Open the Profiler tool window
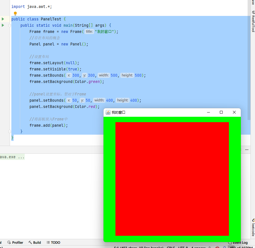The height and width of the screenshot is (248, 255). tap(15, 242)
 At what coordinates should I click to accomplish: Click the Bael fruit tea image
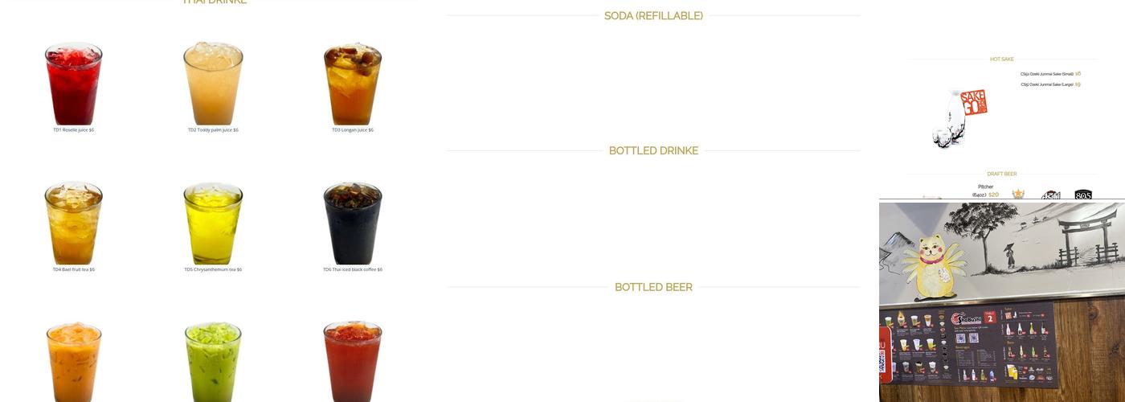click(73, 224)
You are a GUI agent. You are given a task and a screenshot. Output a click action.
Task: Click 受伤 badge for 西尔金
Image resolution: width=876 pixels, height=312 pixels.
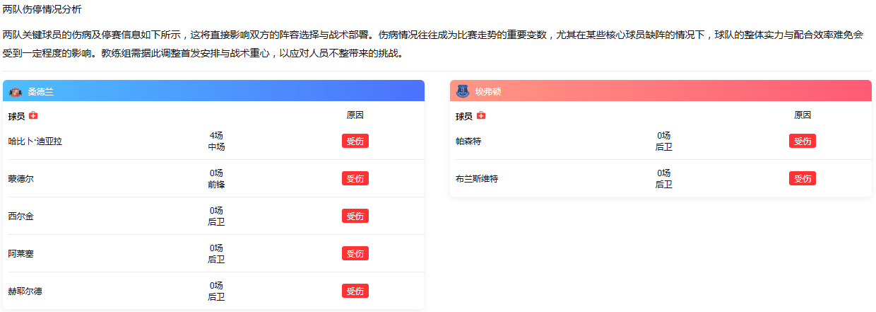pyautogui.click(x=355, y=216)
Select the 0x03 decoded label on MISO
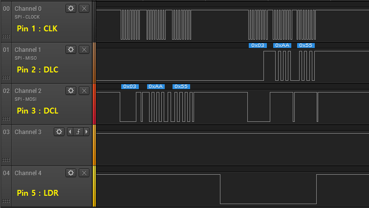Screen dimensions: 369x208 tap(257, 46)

- _Set exercise_
Write out the listing above word for word, and leave out the pictures.

- _Task response_
Open the Profiler tool window
The height and width of the screenshot is (248, 255). tap(15, 242)
 At what coordinates should I click to accomplish: Click the Bael fruit tea image
click(73, 224)
You are a GUI agent. You are given a task and a screenshot. Output a click action.
Task: Click 受伤 badge for 西尔金
Image resolution: width=876 pixels, height=312 pixels.
pyautogui.click(x=355, y=216)
Select the 0x03 decoded label on MISO
Screen dimensions: 369x208 tap(257, 46)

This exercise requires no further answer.